A number of other publications have since reported the issue.
Stevens spoke to the British technology website, The Register, and named the two competitors for whom Red Hat wanted to make life difficult – Oracle and Novell.
However, Stevens said nothing about the fact that Red Hat could well be violating the GNU General Public Licence under which the Linux kernel is released.
The GPL specifies that additional restrictions cannot be placed on redistribution of GPL-ed sources. Red Hat's policy now is to cancel the support options for any of its subscribers who redistributes the source of its kernel.
In his blog entry, Stevens said Red Hat's competitors had now changed their tactics, and, instead of offering their own GNU/Linux contributions as alternatives, were trying to lure away its customers by offering to support its own enterprise distribution, Red Hat Enterprise Linux.
"Frankly, our response is to compete," Stevens wrote. "Essential knowledge that our customers have relied on to support their RHEL environments will increasingly only be available under subscription.

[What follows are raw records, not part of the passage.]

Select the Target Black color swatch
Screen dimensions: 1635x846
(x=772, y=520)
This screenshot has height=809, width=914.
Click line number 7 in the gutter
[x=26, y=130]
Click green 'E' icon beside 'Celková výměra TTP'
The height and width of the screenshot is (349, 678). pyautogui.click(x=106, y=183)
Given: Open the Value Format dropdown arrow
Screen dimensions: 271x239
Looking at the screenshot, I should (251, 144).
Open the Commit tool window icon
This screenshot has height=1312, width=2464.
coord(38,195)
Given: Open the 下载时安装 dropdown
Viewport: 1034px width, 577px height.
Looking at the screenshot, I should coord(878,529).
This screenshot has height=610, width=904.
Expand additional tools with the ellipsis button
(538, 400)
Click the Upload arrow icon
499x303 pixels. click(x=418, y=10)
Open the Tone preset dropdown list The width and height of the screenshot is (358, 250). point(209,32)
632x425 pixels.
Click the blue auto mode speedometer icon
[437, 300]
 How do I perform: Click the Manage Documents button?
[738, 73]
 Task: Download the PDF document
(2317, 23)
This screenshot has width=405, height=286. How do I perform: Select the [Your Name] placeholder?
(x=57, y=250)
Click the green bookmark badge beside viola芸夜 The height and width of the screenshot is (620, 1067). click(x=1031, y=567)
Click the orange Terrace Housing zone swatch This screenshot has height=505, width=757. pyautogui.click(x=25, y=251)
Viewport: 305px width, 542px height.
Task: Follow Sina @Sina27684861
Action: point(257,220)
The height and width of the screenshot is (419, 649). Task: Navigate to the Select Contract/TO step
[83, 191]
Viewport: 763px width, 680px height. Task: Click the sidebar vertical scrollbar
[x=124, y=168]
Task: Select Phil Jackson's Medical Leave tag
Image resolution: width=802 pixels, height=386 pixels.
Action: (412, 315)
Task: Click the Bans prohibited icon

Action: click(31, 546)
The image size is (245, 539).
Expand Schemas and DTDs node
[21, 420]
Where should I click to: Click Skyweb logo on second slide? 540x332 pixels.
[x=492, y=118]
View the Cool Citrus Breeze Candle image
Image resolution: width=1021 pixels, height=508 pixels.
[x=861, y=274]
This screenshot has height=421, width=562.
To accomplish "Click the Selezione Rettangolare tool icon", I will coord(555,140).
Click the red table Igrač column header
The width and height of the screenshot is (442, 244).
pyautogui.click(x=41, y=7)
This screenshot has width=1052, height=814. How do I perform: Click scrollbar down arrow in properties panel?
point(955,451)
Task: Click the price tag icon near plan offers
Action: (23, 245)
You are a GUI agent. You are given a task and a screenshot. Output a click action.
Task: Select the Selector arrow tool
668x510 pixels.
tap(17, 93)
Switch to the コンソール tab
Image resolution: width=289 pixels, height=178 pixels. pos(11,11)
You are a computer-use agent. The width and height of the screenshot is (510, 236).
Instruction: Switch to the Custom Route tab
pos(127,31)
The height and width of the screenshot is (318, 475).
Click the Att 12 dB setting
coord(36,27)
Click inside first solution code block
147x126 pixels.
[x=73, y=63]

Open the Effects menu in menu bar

"The itemisation of kernel patches that correlate with articles in our knowledge base is no longer available to our competitors, but rather only to our customers who have recognized (sic) the value of RHEL and have thus indirectly funded Red Hat's contributions to open source that will advance their business now and in the future."
Red Hat's tactic does not prevent either Oracle or Novell taking out a single subscription each to RHEL and profiting from all the work done by Red Hat.